Re: Error in Hangul composition code

From: Kent Karlsson (kentk@cs.chalmers.se)
Date: Tue Jul 06 2004 - 10:25:40 CDT

Next message: Gerd Schumacher: "Re: Looking for transcription or transliteration standards latin- >arabic"

Previous message: Donald Z. Osborn: "Re: Transliteration in Asia, was Re: Hausa: Boko<->Ajami?"
In reply to: Marcin 'Qrczak' Kowalczyk: "Error in Hangul composition code"
Messages sorted by: [ date ] [ thread ] [ subject ] [ author ] [ attachment ]
Mail actions: [ respond to this message ] [ mail a new topic ]

> <http://www.unicode.org/reports/tr15/> says:
>
> int SIndex = last - SBase;
...

The arithmetic decomposition of the Hangul Syllable
characters can be described as follows:

Each Hangul precomposed syllable character of
Hangul_Syllable_Type LV has a canonical decomposition
into an L and a V Hangul jamo:

LV: s
L in 1100–1112: LBase + ((s – SBase) div NCount)
V in 1161–1175: VBase + (((s – SBase) mod NCount) div TCountP1)

Each Hangul precomposed syllable character of
Hangul_Syllable_Type LVT has a canonical decomposition
into an LV Hangul syllable character and a T Hangul jamo:

LVT: s
LV: SBase + (((s – SBase) div NCount) * NCount)
T in 11A8–11C2: TBaseM1 + ((s – SBase) mod TCountP1)

(TBaseM1 is TBase-1, and TCountP1 is TCount+1)

This makes them decompose just like other canonical
decompositions into (one or) two other characters;
not more than two. The arithmetic description is then
just a shorthand for a long list of 11000+ canonical
decompositions (which can't be into more than two
other characters). They could in principle be handled
in normalisation code just like any other canonical
decomposition/composition, given that expanded table.
Code based on the arithmetic expressions are just more
efficient in achieving the same thing.

The composition can likewise be described arithmetically.

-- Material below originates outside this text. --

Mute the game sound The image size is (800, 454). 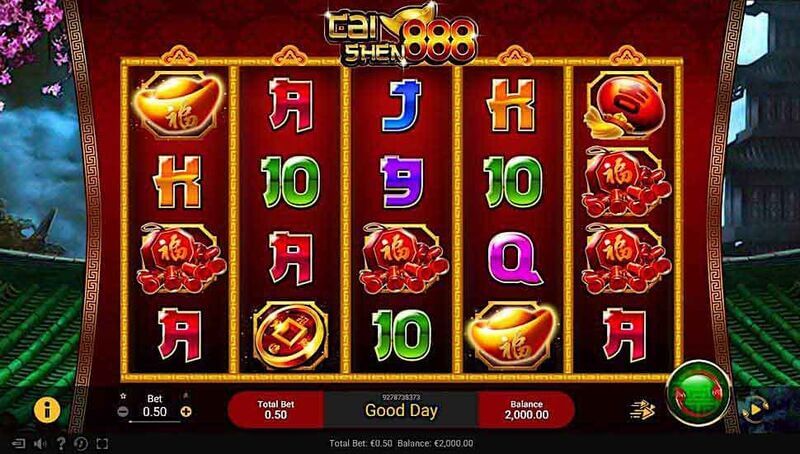point(40,444)
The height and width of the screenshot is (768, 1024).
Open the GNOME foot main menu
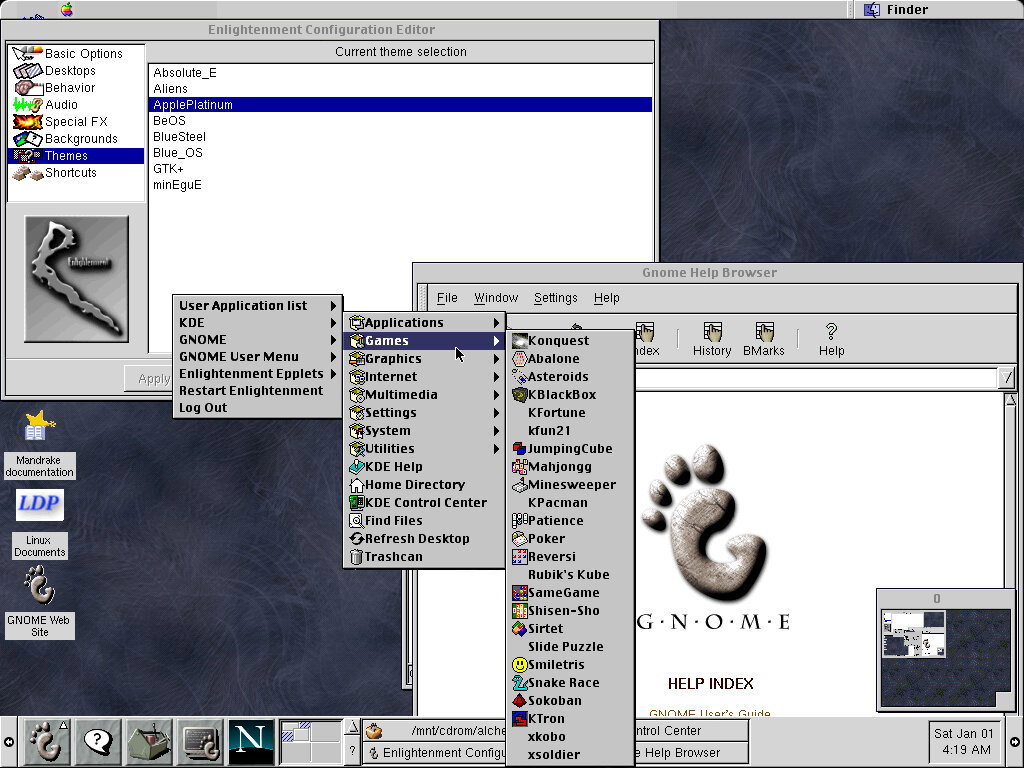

Note the use of the (relatively) new Hangul_Syllable_Type
property.

Some pseudo-code (for those who like code) based on this
for composing Hangul Syllable characters (I will spare
you the pseudocode for decomposing, this reply is getting
too long already):

    public static String composeHangul(String source)
    {
        int len = source.length();
        if (len == 0)
            return "";

StringBuffer result = new StringBuffer();

// Hangul is in the BMP, so we need not worry about higher planes.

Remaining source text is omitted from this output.